|
Phazelie oder auch Phacelia genannt ist eine Pflanzengattung, die zur Unterfamilie der Hydrophylloideae, also der Wasserblattgewächse gehört. „Phacelia“ kommt von dem griechischen Wort „phakelos“ und bedeutet Büschel. Im Deutschen wird diese Gattung auch Büschelblume, Büschelschön, Bienenfreund oder Bienenweide genannt.Die Phazelia-Arten gibt es als ein-, zwei- oder auch mehrjährige Gewächse. Sie stammen ursprünglich aus Amerika. Bei uns sind sie heute meist in verwilderter Form an Straßenrändern, an Wegen, Äckern oder Abfallplätzen zu finden, oder werden gezielt angebaut. Es handelt sich dabei um recht anspruchslose Gewächse, die aber nicht winterhart sind.

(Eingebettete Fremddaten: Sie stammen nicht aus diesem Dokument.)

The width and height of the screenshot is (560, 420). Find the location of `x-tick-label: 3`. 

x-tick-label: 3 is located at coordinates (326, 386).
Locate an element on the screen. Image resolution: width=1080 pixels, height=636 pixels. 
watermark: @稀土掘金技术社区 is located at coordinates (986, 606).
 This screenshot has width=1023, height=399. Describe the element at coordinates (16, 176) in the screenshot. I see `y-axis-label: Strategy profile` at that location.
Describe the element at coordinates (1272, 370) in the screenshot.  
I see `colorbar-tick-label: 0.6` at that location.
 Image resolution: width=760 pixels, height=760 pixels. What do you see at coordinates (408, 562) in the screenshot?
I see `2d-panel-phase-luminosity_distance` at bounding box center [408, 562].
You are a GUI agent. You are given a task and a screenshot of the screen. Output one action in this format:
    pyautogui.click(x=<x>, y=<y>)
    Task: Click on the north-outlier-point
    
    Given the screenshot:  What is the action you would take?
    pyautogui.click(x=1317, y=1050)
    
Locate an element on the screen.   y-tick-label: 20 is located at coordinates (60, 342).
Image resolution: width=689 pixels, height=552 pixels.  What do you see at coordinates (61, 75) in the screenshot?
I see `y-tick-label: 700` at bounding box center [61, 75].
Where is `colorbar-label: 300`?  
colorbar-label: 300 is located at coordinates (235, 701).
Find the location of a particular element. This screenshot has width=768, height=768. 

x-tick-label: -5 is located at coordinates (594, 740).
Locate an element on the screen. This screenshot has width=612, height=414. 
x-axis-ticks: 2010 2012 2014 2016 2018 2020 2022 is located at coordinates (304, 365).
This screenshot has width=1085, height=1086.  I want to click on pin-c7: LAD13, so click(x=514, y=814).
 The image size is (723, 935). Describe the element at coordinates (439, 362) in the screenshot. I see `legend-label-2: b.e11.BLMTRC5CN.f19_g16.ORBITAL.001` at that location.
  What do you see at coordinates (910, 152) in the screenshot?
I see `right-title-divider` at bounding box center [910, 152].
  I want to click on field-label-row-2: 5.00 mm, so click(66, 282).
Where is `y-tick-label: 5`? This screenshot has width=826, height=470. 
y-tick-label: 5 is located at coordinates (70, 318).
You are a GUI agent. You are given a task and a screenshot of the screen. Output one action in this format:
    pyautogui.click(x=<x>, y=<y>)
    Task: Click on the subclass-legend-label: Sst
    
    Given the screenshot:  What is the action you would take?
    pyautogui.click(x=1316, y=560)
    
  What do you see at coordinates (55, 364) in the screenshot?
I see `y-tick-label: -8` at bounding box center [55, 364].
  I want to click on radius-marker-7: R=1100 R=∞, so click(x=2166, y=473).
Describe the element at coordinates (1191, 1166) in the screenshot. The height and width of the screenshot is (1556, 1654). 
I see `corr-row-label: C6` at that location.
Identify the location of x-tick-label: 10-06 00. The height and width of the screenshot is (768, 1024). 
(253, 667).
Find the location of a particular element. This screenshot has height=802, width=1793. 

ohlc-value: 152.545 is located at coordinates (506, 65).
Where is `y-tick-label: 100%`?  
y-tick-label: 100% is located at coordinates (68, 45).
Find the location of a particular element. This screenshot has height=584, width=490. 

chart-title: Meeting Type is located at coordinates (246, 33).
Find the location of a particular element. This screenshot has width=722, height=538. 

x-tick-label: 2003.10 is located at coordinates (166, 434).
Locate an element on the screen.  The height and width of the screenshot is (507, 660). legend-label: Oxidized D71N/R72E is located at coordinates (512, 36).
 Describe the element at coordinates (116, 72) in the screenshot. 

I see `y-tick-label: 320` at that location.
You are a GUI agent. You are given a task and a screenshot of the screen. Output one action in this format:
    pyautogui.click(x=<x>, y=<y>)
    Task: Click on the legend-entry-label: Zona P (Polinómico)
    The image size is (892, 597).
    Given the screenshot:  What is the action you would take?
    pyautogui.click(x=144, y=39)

Die Phacelia tanacetifolia, kurz Phazelie genannt, ist auch unter der Bezeichnung Bienenfreund oder Rainfarn-Büschelschön bekannt und in der Landwirtschaft weit verbreitet. Sie gehört zu der Klasse der Dicotyledones, den Zweikeimblättrigen. Sie wird sowohl als Zier- als auch als Nutzpflanze verwendet. Es handelt sich bei ihr um eine einjährige, krautige Pflanze, deren Krone hellblau bis lila ist. Griffel aber auch Staubblätter ragen weit aus der Krone heraus. Der Stängel ist behaart. Die Blätter sind kurzstielig und von einer ovalen bis länglich-ovalen Form. Sie sind wechselständig, also einfach unpaarig und ohne Nebenblätter angeordnet. Die Phazelie kann sowohl kleinwüchsig von etwa 20 Zentimetern sein als auch bis zu einer Höhe von 120 Zentimetern wachsen. Blütezeit ist von Juni bis September. Die Verbreitung der Pflanze erfolgt entweder durch Samen oder durch Stecklinge. Das Wachstum der Keimlinge wird durch Licht unterdrückt. Die Phazelie bevorzugt lockeren, lehmigen Boden und wächst bei einem geringen Wasserbedarf relativ schnell. Das Rainfarn-Büschelschön kommt sogar in Ländern wie Mexiko auf trockenen und felsigen Hängen vor und kann bis auf einer Höhe von 2.000 Metern gedeihen. Der Phazelie kommen gleich mehrere Aufgaben in unseren heimischen Gefilden zu. So wird sie gerne und oft als Imkerpflanze verwandt, da der Honigertrag durch sie sehr hoch ist. Aber auch als Bodenverbesserer ist dieses Gewächs in der heimischen Landwirtschaft bekannt. Im Herbst, wenn die Pflanze nach dem ersten Frost in sich zusammen fällt, wird sie vom Bauern in den Boden eingearbeitet zur Verbesserung desselbigen. Nach der Verrottung übergibt die Phazelie der nachfolgenden Pflanze einen sehr nährstoffreichen Boden. Der Humusgehalt wird durch sie erhalten oder sogar noch erhöht, was die Ertragsfähigkeit steigert und die Phazelie somit zu einer beliebten Vorgängerpflanze bei den Bauern und Gärtnern macht. Durch ihre Blätter kommt es zu einer guten Beschattung des Bodens und somit zur Unterdrückung des Unkrautwachstums Viele Winzer säen daher auch gerne die Phazelie im Frühjahr als Zwischenbegrünung aus. Da dieses Gewächs resistent gegen Schädlinge ist sowie diese in ihrer Ausbreitung hemmt, wird es unter anderem auch gerne beim Rübenanbau als Zwischengewächs benutzt, um seine hemmende Wirkung auf Rüben-Nematoden einsetzen zu können.